→ **TASK STATEMENT**
Would you print the records as they stand, down to the last character?

(Pixel coordinate grounding data)
------------------------------------------------------------------------
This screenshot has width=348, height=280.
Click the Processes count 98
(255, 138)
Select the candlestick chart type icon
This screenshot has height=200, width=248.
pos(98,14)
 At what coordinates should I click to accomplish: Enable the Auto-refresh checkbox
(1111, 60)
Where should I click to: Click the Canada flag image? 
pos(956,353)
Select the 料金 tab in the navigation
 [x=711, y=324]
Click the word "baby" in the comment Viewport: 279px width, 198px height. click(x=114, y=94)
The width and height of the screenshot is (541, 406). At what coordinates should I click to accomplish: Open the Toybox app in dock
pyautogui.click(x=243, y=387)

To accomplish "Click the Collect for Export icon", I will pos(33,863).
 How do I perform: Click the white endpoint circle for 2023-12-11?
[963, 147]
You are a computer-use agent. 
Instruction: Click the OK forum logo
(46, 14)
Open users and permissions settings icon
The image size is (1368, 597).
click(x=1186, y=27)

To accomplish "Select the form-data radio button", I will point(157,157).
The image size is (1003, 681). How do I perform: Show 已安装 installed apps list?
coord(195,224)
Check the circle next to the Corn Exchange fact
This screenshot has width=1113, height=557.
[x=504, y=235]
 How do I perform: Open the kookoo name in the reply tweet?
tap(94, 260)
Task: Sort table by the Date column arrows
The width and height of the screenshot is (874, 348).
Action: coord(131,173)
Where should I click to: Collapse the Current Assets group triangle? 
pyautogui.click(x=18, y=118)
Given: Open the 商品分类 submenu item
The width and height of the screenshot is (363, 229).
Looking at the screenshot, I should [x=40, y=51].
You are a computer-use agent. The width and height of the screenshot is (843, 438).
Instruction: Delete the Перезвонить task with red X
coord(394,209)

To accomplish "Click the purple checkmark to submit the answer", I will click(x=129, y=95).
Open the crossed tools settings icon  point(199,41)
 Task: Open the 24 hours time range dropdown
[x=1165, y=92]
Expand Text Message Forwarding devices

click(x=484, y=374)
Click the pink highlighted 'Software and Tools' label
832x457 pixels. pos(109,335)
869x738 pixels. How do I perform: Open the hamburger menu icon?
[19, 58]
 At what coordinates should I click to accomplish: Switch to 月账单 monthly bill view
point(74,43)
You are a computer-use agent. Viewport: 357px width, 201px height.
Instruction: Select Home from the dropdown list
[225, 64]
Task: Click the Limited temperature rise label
------------------------------------------------------------------------
→ **ANSWER SPACE**
This screenshot has width=348, height=280.
Click the Processes count 98
(255, 138)
Select the candlestick chart type icon
This screenshot has height=200, width=248.
pos(98,14)
 At what coordinates should I click to accomplish: Enable the Auto-refresh checkbox
(1111, 60)
Where should I click to: Click the Canada flag image? 
pos(956,353)
Select the 料金 tab in the navigation
 [x=711, y=324]
Click the word "baby" in the comment Viewport: 279px width, 198px height. click(x=114, y=94)
The width and height of the screenshot is (541, 406). At what coordinates should I click to accomplish: Open the Toybox app in dock
pyautogui.click(x=243, y=387)

To accomplish "Click the Collect for Export icon", I will pos(33,863).
 How do I perform: Click the white endpoint circle for 2023-12-11?
[963, 147]
You are a computer-use agent. 
Instruction: Click the OK forum logo
(46, 14)
Open users and permissions settings icon
The image size is (1368, 597).
click(x=1186, y=27)

To accomplish "Select the form-data radio button", I will point(157,157).
The image size is (1003, 681). How do I perform: Show 已安装 installed apps list?
coord(195,224)
Check the circle next to the Corn Exchange fact
This screenshot has width=1113, height=557.
[x=504, y=235]
 How do I perform: Open the kookoo name in the reply tweet?
tap(94, 260)
Task: Sort table by the Date column arrows
The width and height of the screenshot is (874, 348).
Action: coord(131,173)
Where should I click to: Collapse the Current Assets group triangle? 
pyautogui.click(x=18, y=118)
Given: Open the 商品分类 submenu item
The width and height of the screenshot is (363, 229).
Looking at the screenshot, I should [x=40, y=51].
You are a computer-use agent. The width and height of the screenshot is (843, 438).
Instruction: Delete the Перезвонить task with red X
coord(394,209)

To accomplish "Click the purple checkmark to submit the answer", I will click(x=129, y=95).
Open the crossed tools settings icon  point(199,41)
 Task: Open the 24 hours time range dropdown
[x=1165, y=92]
Expand Text Message Forwarding devices

click(x=484, y=374)
Click the pink highlighted 'Software and Tools' label
832x457 pixels. pos(109,335)
869x738 pixels. How do I perform: Open the hamburger menu icon?
[19, 58]
 At what coordinates should I click to accomplish: Switch to 月账单 monthly bill view
point(74,43)
You are a computer-use agent. Viewport: 357px width, 201px height.
Instruction: Select Home from the dropdown list
[225, 64]
Task: Click the Limited temperature rise label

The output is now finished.